## Consigne:
D'après l'extrait ci-dessous sur Kate Middleton et le départ du prince Harry, répondez brièvement :
1. En quel mois et en quelle année le prince Harry et Meghan Markle sont-ils partis ?
2. Quel journaliste royal signe le livre cité ?
3. À quel rôle le prince Harry était-il relégué face à son frère héritier ?

## Extrait du texte:
_ _ _ _ _
Pourquoi Kate Middleton n’avait-elle pas forcément intérêt à ce que le prince Harry reste un membre actif de la famille royale ?

Pourquoi Kate Middleton n’avait-elle pas forcément intérêt à ce que le prince Harry reste un membre actif de la famille royale ?
Depuis le départ fracassant du prince Harry et de Meghan Markle en janvier 2020, les coulisses de Buckingham Palace n’ont cessé de faire l’objet de spéculations. Mais si l’on imagine souvent un prince William dévasté par la décision de son frère, qu’en est-il de Kate Middleton ? Un nouveau livre, William and Catherine: The Monarchy’s New Era: The Inside Story, signé par le journaliste royal Russell Myers, lève le voile sur une réalité bien plus nuancée. Selon ces révélations, la princesse de Galles aurait perçu le départ de Harry comme une issue presque inévitable, voire bénéfique pour la monarchie. Loin d’une simple querelle familiale, cette séparation cacherait des calculs stratégiques profonds. Découvrez pourquoi Kate Middleton n’avait pas forcément intérêt à retenir le prince Harry au sein de la famille royale.
Les différences structurelles entre “l’héritier et le suppléant”
Dans son ouvrage à paraître le 10 mars prochain, Russell Myers explique que “Catherine avait moins d’intérêt que son mari à tenter de convaincre Harry de rester dans son rôle actuel”. La raison ? Une dynamique fraternelle complexe, ancrée dans des siècles de tradition monarchique. Le prince William, en tant qu’héritier direct du trône, a toujours été préparé à un destin tout tracé. Harry, lui, était relégué au rôle de “suppléant”, un statut souvent frustrant pour un cadet ambitieux.
_ _ _ _ _
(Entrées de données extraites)
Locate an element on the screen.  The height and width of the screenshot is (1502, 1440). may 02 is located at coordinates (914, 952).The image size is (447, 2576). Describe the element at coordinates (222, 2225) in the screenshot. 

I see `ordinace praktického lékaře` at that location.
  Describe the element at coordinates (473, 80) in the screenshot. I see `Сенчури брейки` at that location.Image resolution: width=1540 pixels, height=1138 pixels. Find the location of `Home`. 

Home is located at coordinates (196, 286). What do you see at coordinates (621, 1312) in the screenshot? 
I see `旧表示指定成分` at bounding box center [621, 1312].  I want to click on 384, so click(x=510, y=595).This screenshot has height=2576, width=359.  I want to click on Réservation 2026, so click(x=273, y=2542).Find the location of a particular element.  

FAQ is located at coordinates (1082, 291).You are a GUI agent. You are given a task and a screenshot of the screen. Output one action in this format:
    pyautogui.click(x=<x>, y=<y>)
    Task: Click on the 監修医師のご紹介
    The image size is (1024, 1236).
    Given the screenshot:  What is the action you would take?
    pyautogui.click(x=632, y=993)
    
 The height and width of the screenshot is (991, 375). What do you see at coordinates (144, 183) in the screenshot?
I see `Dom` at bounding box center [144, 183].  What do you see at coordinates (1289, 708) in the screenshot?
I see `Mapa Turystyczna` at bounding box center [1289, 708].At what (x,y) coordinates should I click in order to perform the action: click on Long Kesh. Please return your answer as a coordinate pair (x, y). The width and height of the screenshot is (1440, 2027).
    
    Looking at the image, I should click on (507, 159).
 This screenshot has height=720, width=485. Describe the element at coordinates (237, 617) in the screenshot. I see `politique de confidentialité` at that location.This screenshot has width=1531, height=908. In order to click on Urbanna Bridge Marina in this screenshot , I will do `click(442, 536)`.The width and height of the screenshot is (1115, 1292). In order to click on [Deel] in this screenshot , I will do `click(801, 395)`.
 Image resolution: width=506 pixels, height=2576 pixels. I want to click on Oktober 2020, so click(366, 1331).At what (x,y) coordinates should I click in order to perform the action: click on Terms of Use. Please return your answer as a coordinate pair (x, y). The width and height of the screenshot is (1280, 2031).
_ _ _ _ _
## Exercice corrigé:
1. En janvier 2020.
2. Russell Myers.
3. Au rôle de « suppléant ».